Congratulations to final year MPhys student Cara Hawkins, who together with Dr Laura Corner from the Department of Engineering, recently won the Rutherford Plasma Physics Communications Prize for their episode of Cara’s podcast series, The Liverpool Scientific.

The Liverpool Scientific podcast series was started in October 2020 by Cara with the aim of interviewing scientists and engineers behind the cutting-edge STEM research at the University of Liverpool.

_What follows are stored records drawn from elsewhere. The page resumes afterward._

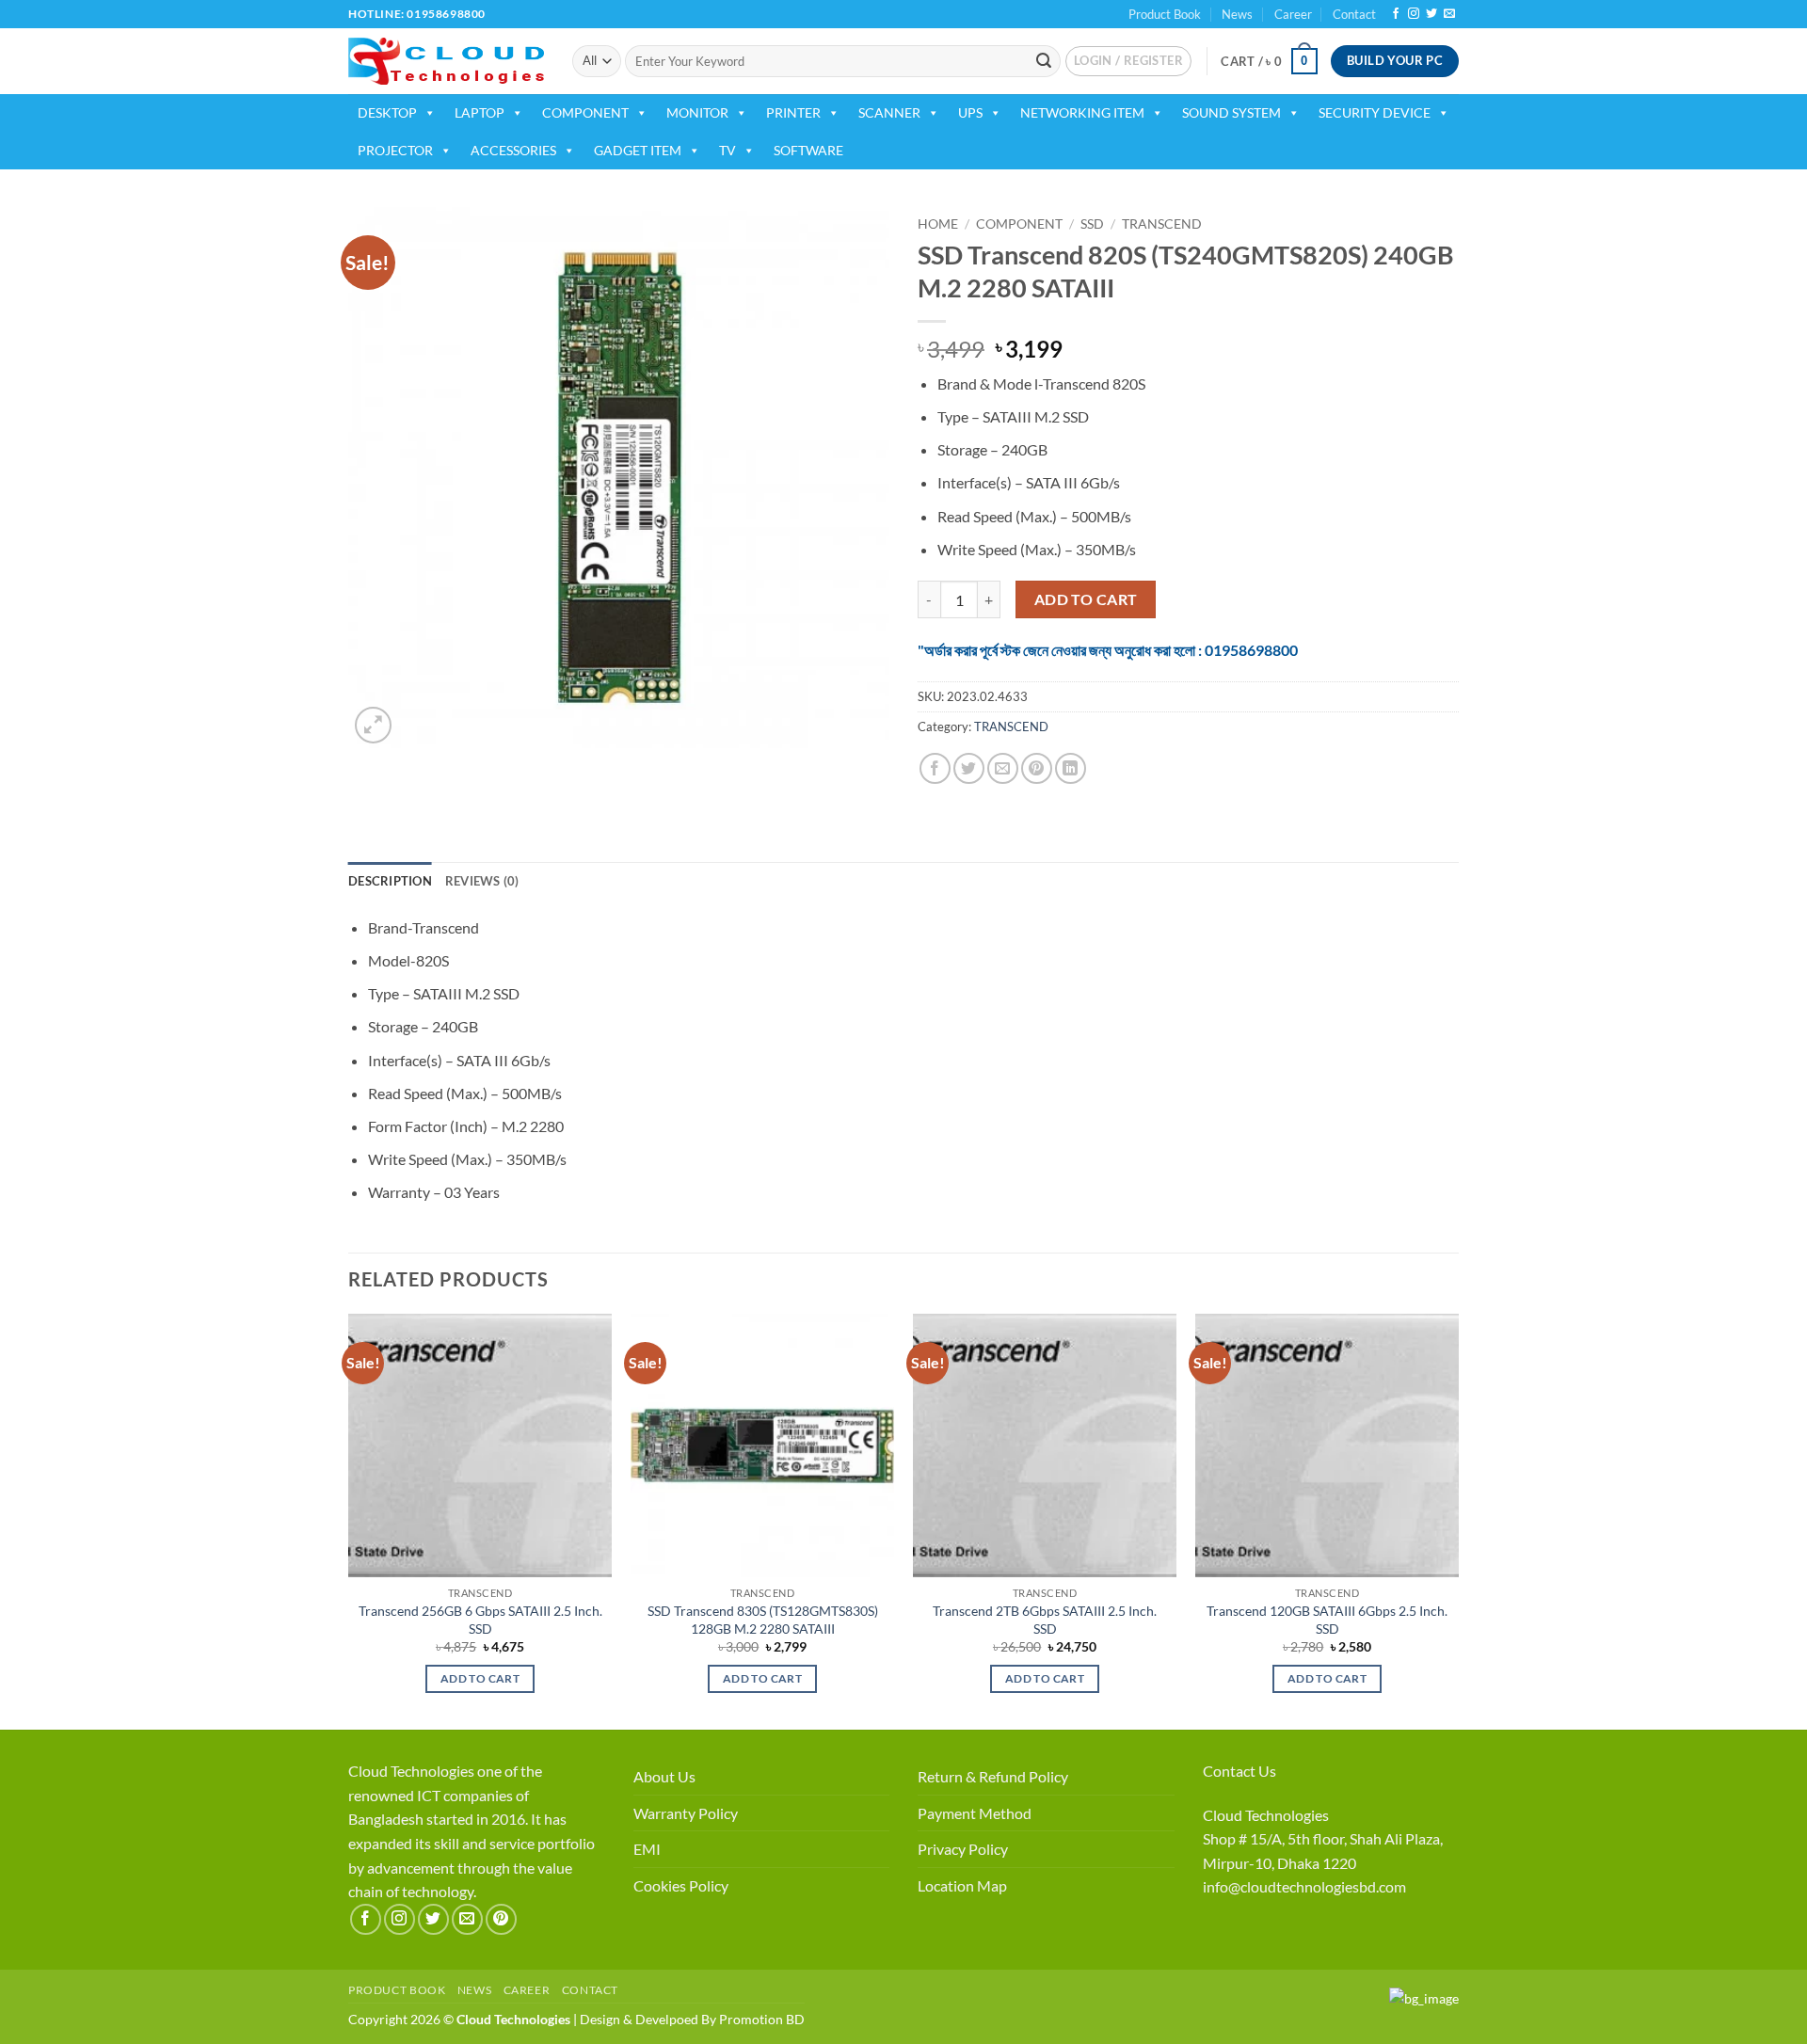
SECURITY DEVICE (1375, 112)
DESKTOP (387, 112)
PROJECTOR (395, 150)
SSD (1092, 224)
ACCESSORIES (513, 150)
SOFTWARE (808, 150)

Episodes have covered a wide range of research topics over the 17 episodes so far, including infectious disease and climate change, particle physics and dark matter, using astrophysics to track endangered species, and how drugs affect people's mental health.

In the prize-winning episode, Dr Laura Corner talks about her research into plasma-based acceleration at the University of Liverpool and the Cockcroft Institute. The conversation also covers Laura’s family tradition of studying physics, how plasma wakefield acceleration works, and how producing a hologram in labs led her into a lifelong career studying laser physics.

The Rutherford Communications Prize is awarded by the Institute of Physics to scientists who exemplify excellence in outreach to the general public through the communication of plasma physics. Cara and Dr Corner were also invited to give the Rutherford prize talk on 9 April at the 47th IoP Plasma Physics Conference.

Cara said: "It is an honour to receive this award with Laura, and it's fantastic that The Liverpool Scientific has been recognised by the Institute of Physics as contributing to Plasma Physics research outreach. I'm incredibly excited for the next few years of TLS and hope to continue sharing the world-leading research happening at Liverpool to a wider audience."

Cara is starting a PhD in September in the Materials Innovation Factory at the University of Liverpool, and will be launching a new series of the podcast in the autumn.